Since the beginning of the American-led intervention in Syria, independent monitoring group Airwars estimate 1,422 civilians have been killed in airstrikes carried out by the US Air Force, though the overall total could be as high as between 3,181 and 4,267 civilian non-combatant fatalities from 493 separate reported incidents.

==Attack==
On Tuesday 19 July 2016, American warplanes attacked the Syrian village of Tokhar, which was housing civilians displaced by the fighting between the Islamic State and the Syrian Democratic Forces.
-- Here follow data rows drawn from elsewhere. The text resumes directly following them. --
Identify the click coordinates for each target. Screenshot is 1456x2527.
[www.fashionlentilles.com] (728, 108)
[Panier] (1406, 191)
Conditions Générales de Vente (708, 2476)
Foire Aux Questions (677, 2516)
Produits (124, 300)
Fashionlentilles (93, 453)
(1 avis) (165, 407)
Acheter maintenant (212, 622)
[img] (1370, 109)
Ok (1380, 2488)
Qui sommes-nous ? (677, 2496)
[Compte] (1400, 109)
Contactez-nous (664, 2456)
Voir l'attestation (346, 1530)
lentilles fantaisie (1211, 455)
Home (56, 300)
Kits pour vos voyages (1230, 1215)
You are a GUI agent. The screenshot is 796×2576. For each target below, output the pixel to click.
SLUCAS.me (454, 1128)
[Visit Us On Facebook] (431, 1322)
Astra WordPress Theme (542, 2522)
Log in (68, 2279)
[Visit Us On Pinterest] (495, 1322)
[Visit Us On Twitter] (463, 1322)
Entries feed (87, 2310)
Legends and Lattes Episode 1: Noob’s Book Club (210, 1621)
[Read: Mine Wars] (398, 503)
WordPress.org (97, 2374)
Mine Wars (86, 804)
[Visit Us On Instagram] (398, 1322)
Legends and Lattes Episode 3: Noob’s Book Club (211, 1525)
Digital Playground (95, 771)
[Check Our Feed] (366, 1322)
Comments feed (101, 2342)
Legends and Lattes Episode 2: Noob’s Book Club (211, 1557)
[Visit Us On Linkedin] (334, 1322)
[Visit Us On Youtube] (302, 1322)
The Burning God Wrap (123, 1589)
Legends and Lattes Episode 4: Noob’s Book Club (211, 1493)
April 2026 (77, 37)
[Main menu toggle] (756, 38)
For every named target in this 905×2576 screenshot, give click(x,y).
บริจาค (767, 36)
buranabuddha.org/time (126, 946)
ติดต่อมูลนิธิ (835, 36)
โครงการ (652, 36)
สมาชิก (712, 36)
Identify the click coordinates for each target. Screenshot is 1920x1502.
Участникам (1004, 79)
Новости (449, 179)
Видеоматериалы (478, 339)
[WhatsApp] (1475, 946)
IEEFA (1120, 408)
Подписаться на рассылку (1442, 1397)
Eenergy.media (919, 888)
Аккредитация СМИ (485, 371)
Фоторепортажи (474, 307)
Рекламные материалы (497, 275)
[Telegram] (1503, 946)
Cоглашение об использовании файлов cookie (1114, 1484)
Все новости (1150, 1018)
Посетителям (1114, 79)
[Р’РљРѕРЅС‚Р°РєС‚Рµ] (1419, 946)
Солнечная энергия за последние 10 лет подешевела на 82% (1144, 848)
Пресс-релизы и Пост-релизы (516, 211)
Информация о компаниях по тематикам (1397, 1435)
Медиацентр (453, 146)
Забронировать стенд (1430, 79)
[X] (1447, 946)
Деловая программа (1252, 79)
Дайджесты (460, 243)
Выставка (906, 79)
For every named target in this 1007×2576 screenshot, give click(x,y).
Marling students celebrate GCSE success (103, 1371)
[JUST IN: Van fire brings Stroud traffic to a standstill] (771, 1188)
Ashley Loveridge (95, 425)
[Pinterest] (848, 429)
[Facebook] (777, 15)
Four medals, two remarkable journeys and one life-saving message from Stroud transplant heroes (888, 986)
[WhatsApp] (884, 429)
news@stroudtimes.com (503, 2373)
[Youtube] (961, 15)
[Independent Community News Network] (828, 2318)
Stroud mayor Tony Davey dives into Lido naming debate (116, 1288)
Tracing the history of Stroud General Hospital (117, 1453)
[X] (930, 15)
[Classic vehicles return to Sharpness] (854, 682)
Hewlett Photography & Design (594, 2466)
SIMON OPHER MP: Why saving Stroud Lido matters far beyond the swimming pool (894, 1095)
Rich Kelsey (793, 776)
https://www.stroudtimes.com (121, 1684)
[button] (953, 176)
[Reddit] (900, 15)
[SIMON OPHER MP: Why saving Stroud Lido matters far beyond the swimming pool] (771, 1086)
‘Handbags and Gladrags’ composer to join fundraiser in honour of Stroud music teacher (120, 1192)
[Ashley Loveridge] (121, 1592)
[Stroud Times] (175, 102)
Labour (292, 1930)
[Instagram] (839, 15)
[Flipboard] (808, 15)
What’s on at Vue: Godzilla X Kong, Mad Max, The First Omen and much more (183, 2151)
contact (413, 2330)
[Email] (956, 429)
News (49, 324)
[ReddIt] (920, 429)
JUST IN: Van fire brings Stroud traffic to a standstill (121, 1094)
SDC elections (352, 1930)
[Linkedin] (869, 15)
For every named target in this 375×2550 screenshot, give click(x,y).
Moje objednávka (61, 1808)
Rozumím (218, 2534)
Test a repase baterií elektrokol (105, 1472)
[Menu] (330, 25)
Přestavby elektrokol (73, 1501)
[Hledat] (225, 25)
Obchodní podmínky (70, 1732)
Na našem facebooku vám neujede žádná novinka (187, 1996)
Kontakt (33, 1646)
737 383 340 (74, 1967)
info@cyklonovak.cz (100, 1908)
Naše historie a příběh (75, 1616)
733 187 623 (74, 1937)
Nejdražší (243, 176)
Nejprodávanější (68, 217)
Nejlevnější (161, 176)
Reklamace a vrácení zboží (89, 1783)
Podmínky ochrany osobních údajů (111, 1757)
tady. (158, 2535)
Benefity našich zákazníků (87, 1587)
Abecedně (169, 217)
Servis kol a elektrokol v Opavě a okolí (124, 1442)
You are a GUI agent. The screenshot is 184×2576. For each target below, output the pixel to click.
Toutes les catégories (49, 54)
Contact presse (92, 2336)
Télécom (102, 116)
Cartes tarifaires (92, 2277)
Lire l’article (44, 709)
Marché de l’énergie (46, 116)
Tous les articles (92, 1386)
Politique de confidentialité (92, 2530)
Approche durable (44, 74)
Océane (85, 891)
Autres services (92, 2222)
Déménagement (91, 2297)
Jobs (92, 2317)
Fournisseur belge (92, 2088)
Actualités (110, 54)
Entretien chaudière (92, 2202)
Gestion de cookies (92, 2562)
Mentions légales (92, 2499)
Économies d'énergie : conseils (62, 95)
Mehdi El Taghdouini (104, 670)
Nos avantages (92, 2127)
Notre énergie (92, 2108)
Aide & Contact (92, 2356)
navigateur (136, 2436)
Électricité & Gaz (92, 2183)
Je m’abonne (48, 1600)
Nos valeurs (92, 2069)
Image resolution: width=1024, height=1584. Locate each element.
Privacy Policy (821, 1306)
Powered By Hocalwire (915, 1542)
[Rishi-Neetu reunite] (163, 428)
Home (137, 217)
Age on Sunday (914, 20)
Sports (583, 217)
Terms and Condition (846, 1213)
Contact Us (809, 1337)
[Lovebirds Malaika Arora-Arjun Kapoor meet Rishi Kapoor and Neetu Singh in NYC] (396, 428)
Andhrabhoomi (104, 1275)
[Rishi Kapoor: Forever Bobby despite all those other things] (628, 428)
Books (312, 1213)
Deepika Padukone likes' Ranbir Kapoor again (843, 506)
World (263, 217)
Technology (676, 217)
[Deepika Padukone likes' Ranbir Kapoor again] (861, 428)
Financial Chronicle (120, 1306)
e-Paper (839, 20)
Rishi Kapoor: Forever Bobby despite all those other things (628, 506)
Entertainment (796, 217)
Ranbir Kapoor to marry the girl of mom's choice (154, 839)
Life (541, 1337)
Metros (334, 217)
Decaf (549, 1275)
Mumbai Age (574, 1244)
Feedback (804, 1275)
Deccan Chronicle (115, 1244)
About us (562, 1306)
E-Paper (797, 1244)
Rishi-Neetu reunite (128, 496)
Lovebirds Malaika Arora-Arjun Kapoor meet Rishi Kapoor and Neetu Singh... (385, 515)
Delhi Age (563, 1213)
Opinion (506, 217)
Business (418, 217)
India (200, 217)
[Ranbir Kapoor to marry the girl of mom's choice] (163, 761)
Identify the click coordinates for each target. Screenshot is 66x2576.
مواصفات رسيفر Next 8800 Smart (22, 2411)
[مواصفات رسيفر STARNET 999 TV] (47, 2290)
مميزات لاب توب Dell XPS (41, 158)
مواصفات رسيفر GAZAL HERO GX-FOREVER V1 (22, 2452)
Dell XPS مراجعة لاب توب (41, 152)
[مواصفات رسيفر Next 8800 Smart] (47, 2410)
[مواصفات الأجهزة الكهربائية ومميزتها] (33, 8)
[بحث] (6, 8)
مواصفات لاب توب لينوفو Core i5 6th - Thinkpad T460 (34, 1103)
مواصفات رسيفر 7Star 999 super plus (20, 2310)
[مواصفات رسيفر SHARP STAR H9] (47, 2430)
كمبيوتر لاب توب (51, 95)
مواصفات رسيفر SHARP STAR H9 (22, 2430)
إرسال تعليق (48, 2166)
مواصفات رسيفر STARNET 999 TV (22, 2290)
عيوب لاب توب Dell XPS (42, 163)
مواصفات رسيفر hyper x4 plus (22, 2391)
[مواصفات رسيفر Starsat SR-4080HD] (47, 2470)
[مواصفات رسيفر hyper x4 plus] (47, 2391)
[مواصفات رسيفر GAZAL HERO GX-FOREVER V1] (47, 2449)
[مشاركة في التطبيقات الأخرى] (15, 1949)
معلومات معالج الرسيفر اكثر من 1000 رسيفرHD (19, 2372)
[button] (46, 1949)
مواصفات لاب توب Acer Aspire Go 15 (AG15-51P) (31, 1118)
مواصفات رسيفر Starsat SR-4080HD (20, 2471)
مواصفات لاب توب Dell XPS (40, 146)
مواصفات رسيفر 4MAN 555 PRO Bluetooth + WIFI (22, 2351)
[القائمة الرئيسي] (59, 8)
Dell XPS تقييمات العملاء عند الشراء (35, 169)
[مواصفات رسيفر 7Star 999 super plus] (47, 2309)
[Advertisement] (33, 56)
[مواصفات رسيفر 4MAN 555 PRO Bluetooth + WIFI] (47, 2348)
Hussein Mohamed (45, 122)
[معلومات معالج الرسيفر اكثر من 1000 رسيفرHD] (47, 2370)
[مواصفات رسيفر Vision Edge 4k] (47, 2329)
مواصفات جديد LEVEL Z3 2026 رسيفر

“This is likely the worst reported civilian toll of any coalition attack since the bombing campaign against ISIS began nearly two years ago,” said AirWars director Chris Wood.

==Investigation==
On 27 July 2016, Colonel Chris Garver, spokesman for the coalition fighting Islamic State, said the United States military has found enough credible information to begin a formal investigation. Garver said a credibility assessment had been completed and the formal investigation had been initiated.

==Reactions==
- From subnational bodies
- United Nations: UNICEF's Syria representative, Hanaa Singer, condemned the bombings, calling "such horrific incidents confront parties to this conflict with their shared responsibility to respect international humanitarian laws that protect children in war".
- From states
- United States: Colonel Chris Garver, spokesman for CJTF-OIR, the U.S. led coalition launching airstrikes in Syria, announced that the latter was investigating reports of civilian deaths.
- Iran: The spokesman for the Foreign Ministry of Iran Bahram Ghasemi condemned the airstrikes saying “Killing of innocent people particularly women and children, no matter what is the aim and under any pretext, is doomed and considered unacceptable and against the international law”.
- Russia: The Russian Ministry of Foreign Affairs sharply criticized U.S. airstrikes in Syria, accusing the United States of not taking steps to warn civilians ahead of strikes, as well as accusing them of killing hundreds of civilians and wounding thousands in airstrikes.
- From other regional actors
- Syrian opposition: Anas Al-Abdah, the president of the National Coalition for Syrian Revolutionary and Opposition Forces, condemned the airstrikes and asked for a thorough investigation of the incident as well as changes in the coalition's operating rules.
- Rojava: The SDF-led Manbij Military Council denied coalition responsibility for the airstrike and instead blamed ISIL forces for the deaths. The SDF also condemned the SNC's proposal for the coalition to cease airstrikes in the area saying it would cause an increase in SDF casualties and slow the fight against ISIL.
- Ahrar al-Sham: In an online statement, Ahrar al-Sham condemned coalition airstrikes in Manbij and called for the Coalition to take full responsibility for the bombings which enabled SDF gains, whom Ahrar al-Sham labels as PKK terrorists.

==Aftermath==
On 28 July 2016, US airstrikes killed at least 28 civilians, mostly women and including seven children, in the nearby village of Ghandoura.